Seward interjects: ‘When all of a sudden you’re foregoing the page structure which is so solid and comfortable and intuitively readable (Thanks to experience), it’s as if you’re picking the text up like a string and stretching it out over a bunch of invisible screens. In many pieces of Blam! the paragraph demarcations have gone altogether and are replaced by a new rhythm that involves screens and clicking and textbites and chunks.’ The process is generally successful in works which have been written specifically for hypertext, such as Janice K. Robinson’s ‘King Tooth’ (57-68), but the drawbacks become apparent in two adapted texts – Georges Bataille’s ‘The cruel Exercise of Art’ and ‘Manuel Delanda on Speed’ – as the reader soon loses track of linear, logical arguments when presented in sentence-sized bites on a point-and-click screen.

As an experiment in augmented reading, Blam! is a qualified success; as a trial run in digital publishing it has been a lesson in harsh commercial reality. The production took two years from general concept to final implementation, starting in October 1993 with most of the work concentrated in the last ten months. Seward and Swenson estimate that the whole project cost $15,000, including buying equipment but allowing nothing for labour. When nearly broke they were saved by a sponsorship deal from the London listings magazine Time Out; Voyager, always an enthusiastic supporter, took care of distribution, but NEA is finding that though Blam! might be a top-selling title at Tower Books on Lafayette and Broadway, they will never make a mint while the number of CD-ROM outlets is so restricted.
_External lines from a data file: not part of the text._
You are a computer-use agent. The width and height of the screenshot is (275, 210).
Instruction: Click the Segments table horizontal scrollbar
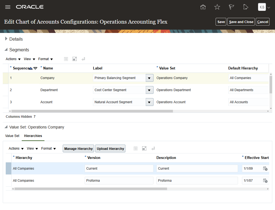92,111
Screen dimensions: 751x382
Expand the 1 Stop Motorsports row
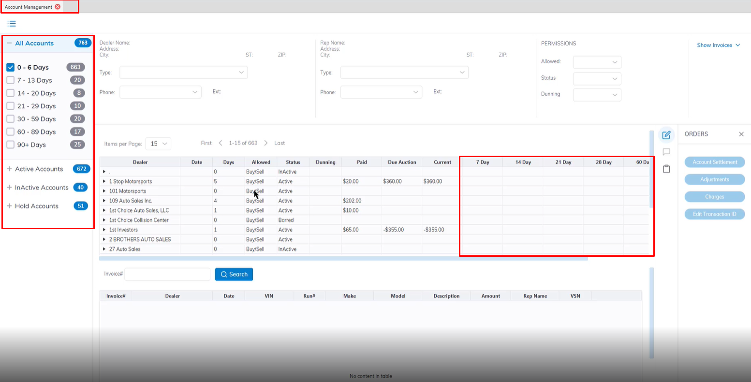click(x=104, y=181)
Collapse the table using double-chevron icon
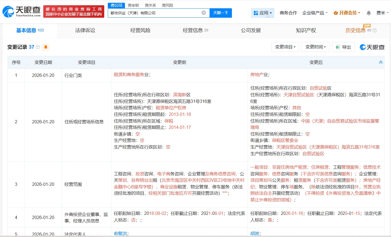Image resolution: width=391 pixels, height=237 pixels. (x=381, y=62)
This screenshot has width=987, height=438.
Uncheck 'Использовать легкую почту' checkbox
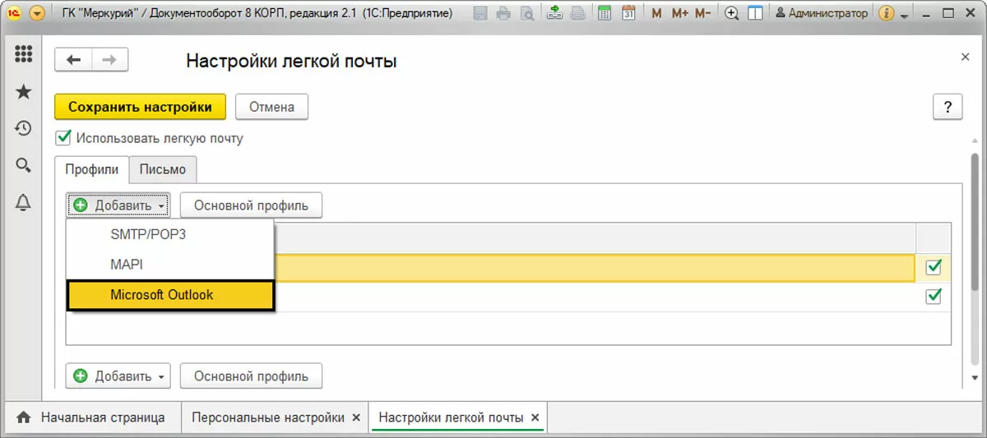pyautogui.click(x=63, y=138)
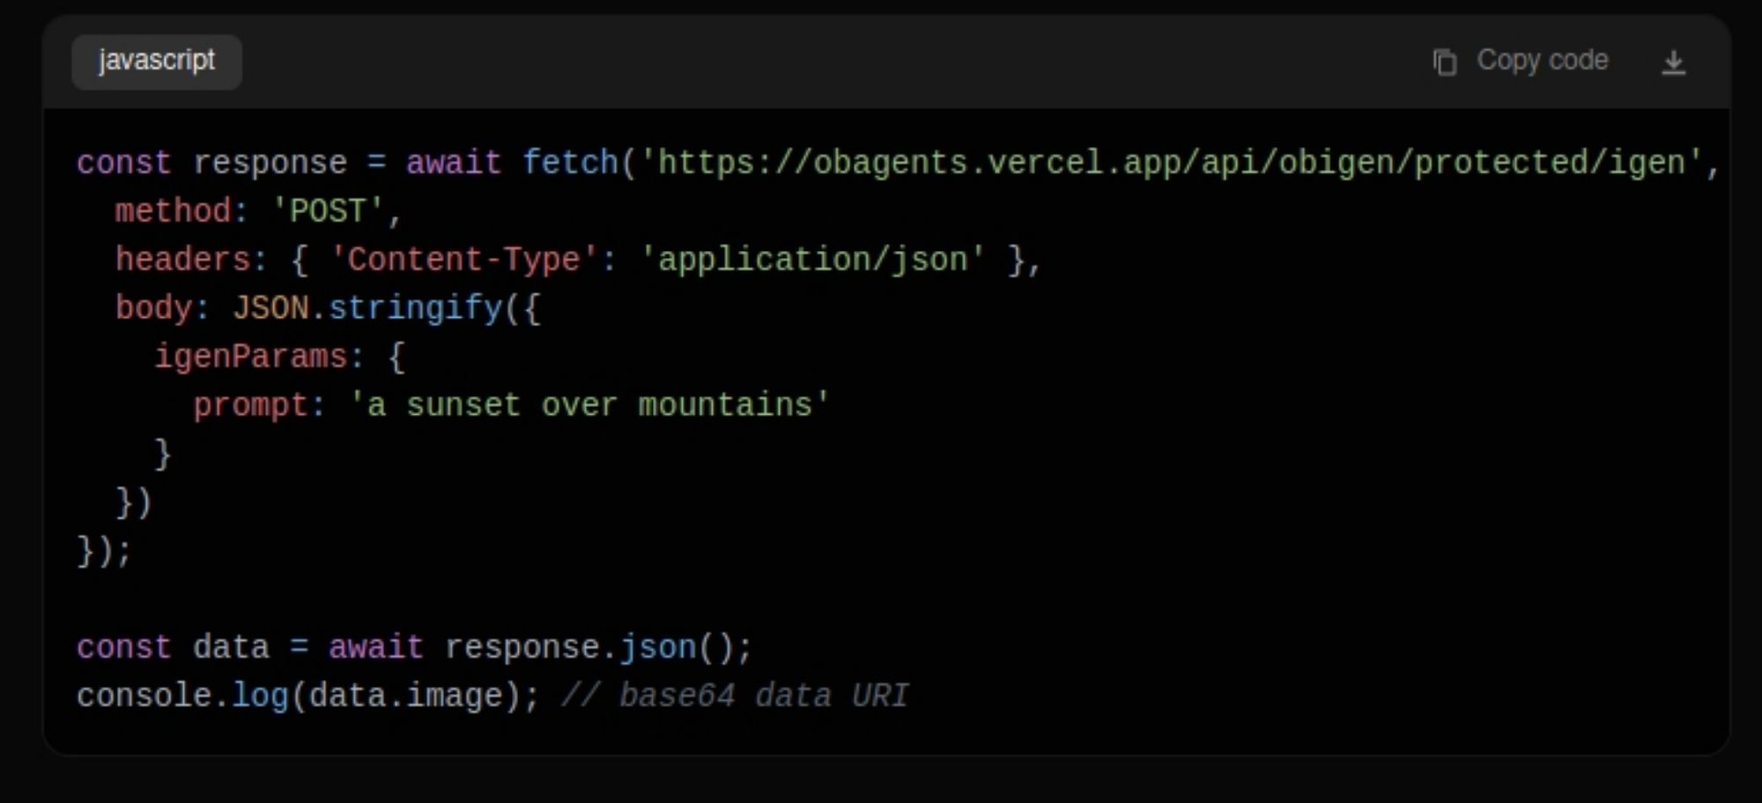This screenshot has height=803, width=1762.
Task: Click the 'application/json' string value
Action: [811, 260]
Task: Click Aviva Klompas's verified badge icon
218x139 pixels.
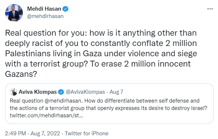Action: coord(61,92)
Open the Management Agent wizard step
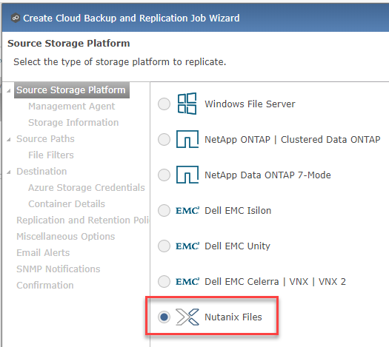The image size is (389, 347). coord(71,107)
Time Out is now putting its money into a more commercial product called Blender. ‘So we’ve got to come up with a formula we feel comfortable with and where we’re not selling out. Right now we’re trying to find contributors who will give us the balance we need, and then we’ve got to approach people for money. We also officially say that the primary theme for Blam! no. 2, should it come out, will be dogs.’